February 7th, 2011
The 3 Biggest Home Remodeling DIY Downfalls
Thanks to shows on HGTV, DIY Network, A&E and TLC, ambitious homeowners from the Atlantic to the Pacific are being given the encouragement to tackle home remodeling projects on their own. Though do it yourself-ers can certainly be commended for their aspirations, many fail to recognize the potential roadblocks and downfalls they’ll likely face by attempting home remodeling on their own
Problem #1: Work not done by a home remodeling professional won’t look professional.
Let’s face it, if you’ve never laid tile before and decide the place to learn is on a fancy backsplash you’re installing as part of your kitchen remodeling project, you’d be wise to think again. While most homeowners are perfectly capable of adequately picking up a paintbrush and evenly distributing a coat of paint to their living rooms, the same can’t be said for most parts of a home renovation project, and in the end, the homeowner suffers.
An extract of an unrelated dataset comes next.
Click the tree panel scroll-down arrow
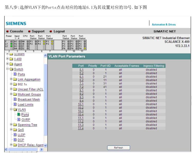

Not just because their home remodeling attempts won’t look professionally completed, but also because having to call in a general contractor to fix problems caused by trying to do something yourself often costs even more than having a professional out to handle the work in the first place. Taking this a step further, this problem doesn’t stop with cosmetics. The guts of a home are equally as susceptible to suffering from poor workmanship as are its aesthetics, including plumbing, electrical and HVAC systems. And with these more fragile elements, problems may occur down the road; only to be discovered by a home inspector at the time of sale and costs valuable time, money, and perhaps prevent the sale from happening at all.
Problem #2: With home remodeling, the clock is always ticking.
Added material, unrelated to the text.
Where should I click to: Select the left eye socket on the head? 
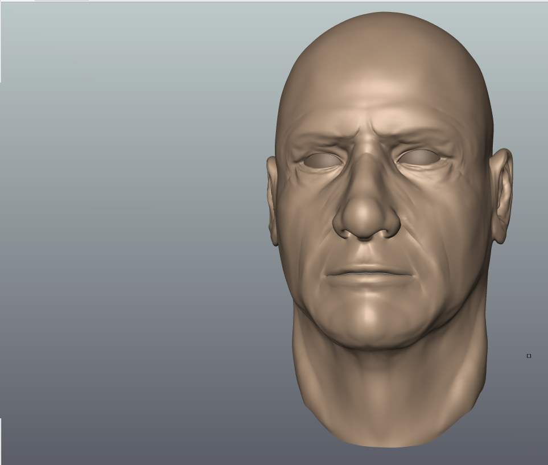[x=323, y=160]
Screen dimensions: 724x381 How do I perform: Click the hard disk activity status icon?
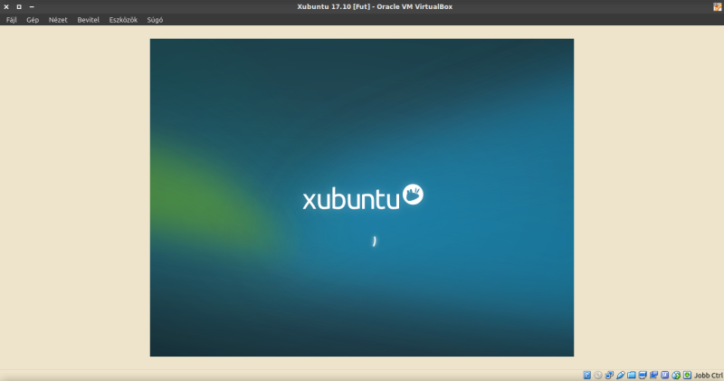[x=587, y=375]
Although the financial ramifications of having a lingering home improvement project aren’t nearly as significant for homeowners as it is for house flippers, there are still plenty of problems with ongoing home remodeling projects. First of all, how long do you really want your family living in a construction zone? Not only is it an extremely unsafe way to live, but the accompanying characteristics are often hazardous to a person’s health. Starting with dust and ranging to unstable structures and sharp objects, a construction site is not a safe place to call home. The average do it yourself project takes approximately double that of the same remodeling project managed by a general contractor or other home improvement professional, and at the end of a project that drags on many homeowners realize it would be worth the little bit of additional money to get the remodeling completed quickly and without worry.
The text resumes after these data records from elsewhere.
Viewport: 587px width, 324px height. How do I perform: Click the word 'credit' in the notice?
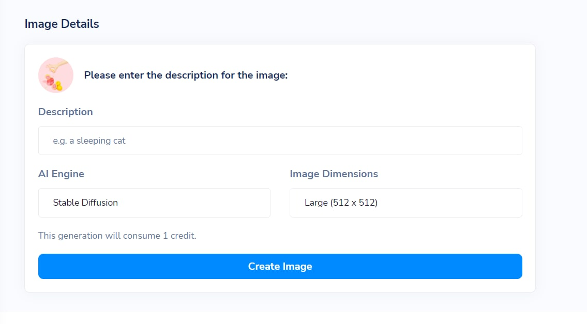pyautogui.click(x=183, y=236)
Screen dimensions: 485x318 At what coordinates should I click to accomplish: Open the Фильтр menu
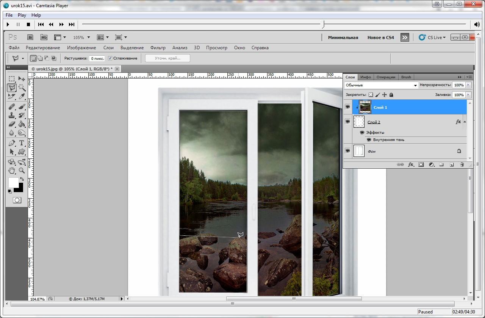(x=158, y=48)
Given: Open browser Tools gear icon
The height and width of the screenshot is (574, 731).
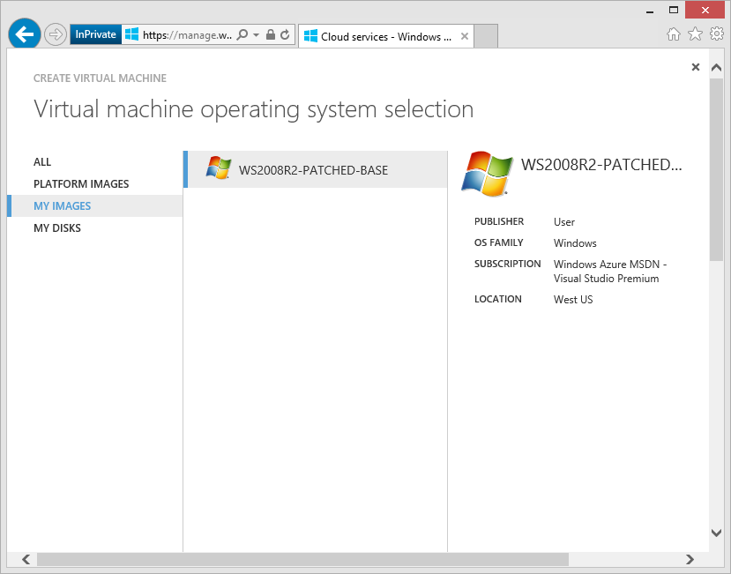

Problem #3: Don’t try to be a home remodeling hero.
I’ll be the first to commend a homeowner who successful completes a home remodeling project – no matter how big or small (but bonus points for those of you who chose kitchen remodeling or bathroom remodeling). However, many homeowners make the mistake of biting off more than they can chew, get in over their heads, and then still refuse to call a general contractor or home remodeling professional! In particular if you’re trying something for the first time, don’t choose a major renovation or project that will become overwhelming – and if you overestimate your ability don’t be too proud to call in general contractor. These people are paid to do the things you’re trying to do on your own, and while there’s no harm in giving it your best go, be wise about the size and type of remodeling project you choose. Finally, please, get help from a home remodeling professional if you need it. You don’t have anything to hang your head about if you realize halfway (or less) through the renovation you can’t finish it on your own, but at least do yourself (and your wife) the favor of getting help. The end result will be time and cost savings compared to trying to finish the project entirely on your own, and you'll likely learn valuable information from your home remodeler.